[Doc-SIG] formalizing StructuredText

Edward D. Loper edloper@gradient.cis.upenn.edu
Thu, 22 Mar 2001 08:35:35 EST


> > > 3. Local references (which look like '[this]' or '[1]') are now
> > > supported. 

So, if I understand correctly, this ST::

    This is a [test]
    ..[test] of local references

Would be rendered in HTML as::

    <p>
        This is a <a href="#test">[test]</a>
    </p>
    <p>
        <a name="test">[test]</a> of local references
    </p>

?  I'm not sure how you'd render it in LaTeX..

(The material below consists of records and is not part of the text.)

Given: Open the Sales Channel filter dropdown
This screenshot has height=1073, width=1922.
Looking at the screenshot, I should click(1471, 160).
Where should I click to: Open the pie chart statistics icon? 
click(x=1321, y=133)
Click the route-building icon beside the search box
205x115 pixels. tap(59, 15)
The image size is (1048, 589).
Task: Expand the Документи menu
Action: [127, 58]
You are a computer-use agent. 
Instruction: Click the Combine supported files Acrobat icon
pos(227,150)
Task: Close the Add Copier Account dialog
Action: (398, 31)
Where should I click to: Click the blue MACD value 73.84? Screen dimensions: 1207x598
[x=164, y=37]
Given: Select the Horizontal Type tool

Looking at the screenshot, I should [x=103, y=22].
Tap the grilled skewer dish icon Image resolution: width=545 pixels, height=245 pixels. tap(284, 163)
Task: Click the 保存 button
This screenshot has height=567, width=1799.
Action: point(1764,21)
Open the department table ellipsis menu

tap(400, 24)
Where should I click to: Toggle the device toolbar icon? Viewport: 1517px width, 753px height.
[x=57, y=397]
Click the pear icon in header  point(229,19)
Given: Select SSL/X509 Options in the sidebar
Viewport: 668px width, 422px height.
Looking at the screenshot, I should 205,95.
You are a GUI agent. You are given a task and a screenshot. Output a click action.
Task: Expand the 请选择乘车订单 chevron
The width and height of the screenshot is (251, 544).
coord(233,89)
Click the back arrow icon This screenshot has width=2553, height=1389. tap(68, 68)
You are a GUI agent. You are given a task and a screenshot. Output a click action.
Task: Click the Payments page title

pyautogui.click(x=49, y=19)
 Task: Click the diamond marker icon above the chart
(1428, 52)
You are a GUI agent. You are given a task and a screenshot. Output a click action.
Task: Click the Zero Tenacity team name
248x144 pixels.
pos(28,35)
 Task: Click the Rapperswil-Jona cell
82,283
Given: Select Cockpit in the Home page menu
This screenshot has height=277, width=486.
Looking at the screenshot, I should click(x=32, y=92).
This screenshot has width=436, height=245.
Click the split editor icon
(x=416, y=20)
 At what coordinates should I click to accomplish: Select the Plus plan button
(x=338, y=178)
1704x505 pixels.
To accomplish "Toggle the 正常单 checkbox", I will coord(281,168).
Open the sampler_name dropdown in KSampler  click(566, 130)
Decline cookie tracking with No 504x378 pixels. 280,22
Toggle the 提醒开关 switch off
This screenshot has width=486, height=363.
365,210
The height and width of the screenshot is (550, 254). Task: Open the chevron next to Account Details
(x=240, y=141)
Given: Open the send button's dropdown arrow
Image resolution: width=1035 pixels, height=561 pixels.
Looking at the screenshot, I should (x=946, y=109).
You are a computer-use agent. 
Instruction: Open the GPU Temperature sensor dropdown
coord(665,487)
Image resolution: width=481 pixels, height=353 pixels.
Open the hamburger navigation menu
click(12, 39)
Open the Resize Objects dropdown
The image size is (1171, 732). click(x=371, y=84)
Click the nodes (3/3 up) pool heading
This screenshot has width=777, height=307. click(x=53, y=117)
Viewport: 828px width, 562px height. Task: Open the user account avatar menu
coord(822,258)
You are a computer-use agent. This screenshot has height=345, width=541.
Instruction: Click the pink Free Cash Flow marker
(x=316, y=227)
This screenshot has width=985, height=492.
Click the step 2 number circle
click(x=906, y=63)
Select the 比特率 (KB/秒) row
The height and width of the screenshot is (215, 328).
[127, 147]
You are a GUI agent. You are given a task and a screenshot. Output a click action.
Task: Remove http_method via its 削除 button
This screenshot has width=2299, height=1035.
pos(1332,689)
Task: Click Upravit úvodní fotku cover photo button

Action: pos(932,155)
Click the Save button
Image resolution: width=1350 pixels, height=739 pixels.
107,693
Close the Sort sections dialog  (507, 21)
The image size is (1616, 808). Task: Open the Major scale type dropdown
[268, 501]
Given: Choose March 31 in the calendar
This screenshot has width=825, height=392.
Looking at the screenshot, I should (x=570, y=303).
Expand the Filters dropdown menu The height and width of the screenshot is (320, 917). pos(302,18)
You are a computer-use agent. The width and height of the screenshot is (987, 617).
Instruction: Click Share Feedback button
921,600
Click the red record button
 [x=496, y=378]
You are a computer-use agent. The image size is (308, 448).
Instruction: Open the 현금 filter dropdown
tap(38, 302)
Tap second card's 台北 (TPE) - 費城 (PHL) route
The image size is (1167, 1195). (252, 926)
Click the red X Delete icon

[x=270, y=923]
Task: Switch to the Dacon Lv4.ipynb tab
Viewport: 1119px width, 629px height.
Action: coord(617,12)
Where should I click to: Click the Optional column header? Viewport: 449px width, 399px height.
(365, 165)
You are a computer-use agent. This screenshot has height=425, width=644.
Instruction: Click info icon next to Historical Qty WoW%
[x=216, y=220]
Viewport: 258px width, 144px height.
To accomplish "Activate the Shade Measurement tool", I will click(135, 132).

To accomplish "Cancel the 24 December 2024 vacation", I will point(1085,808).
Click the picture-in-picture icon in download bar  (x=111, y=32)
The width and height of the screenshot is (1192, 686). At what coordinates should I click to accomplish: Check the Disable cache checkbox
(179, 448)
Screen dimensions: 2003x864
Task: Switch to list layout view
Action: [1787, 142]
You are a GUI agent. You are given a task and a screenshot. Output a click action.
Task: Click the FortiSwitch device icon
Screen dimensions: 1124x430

Can anchors appear anywhere in the document?
Do they have to be their own paragraphs?
Can anchors be treated as footnotes (e.g., by LaTeX)?
What can their contents be?  E.g., can they contain a list item::

    ..[test] * This is a list item

? A list::

    ..[test]
        * Item1
        * Item2

? etc.

> it means a user can regard::
> 
> 	[This] is a local reference
> 
> and::
> 
> 	"This":#this is a local reference
> 
> as the same, which isn't much use *within* a document, but is *very*
> useful for allowing links from outside.

Are we expecting people to *want* to link into a document from 
outside?  I can't see ever having any use for that when writing
API docs...

> A tool like TeX would need some untangling of the
> '#this' to just 'this' for use in its '\xref', but that's hardly
> difficult.

Hm.. maybe I just don't know enough LaTeX. :)

[about handling multi-paragraph list items]
>>   1. some text
>>
>>      some more text
> and this gets "flattened" to be::
> 
> 	<oitem>
> 	<para>

I would argue that it would be more appropriate to use::
    <oitem>
        <bullet>1.</bullet>
        <para>some text</para>
        <para>some more text</para>
    </oitem>

Also, what would your "flattening" do with::

    1. some text

       some more text

           even more indented

> (if we had::
> 
> 	This is a paragraph.
> 
> 	   And so is this.
> 
> then the flattening phase would say to itself "aha - a paragraph within
> a paragraph - presumably the user *meant* something by that", and in
> this case it would produce::
> 
> 	<para>
> 	<block>
> 	   <para>

Can these nest arbitrarily deeply, if they keep indenting?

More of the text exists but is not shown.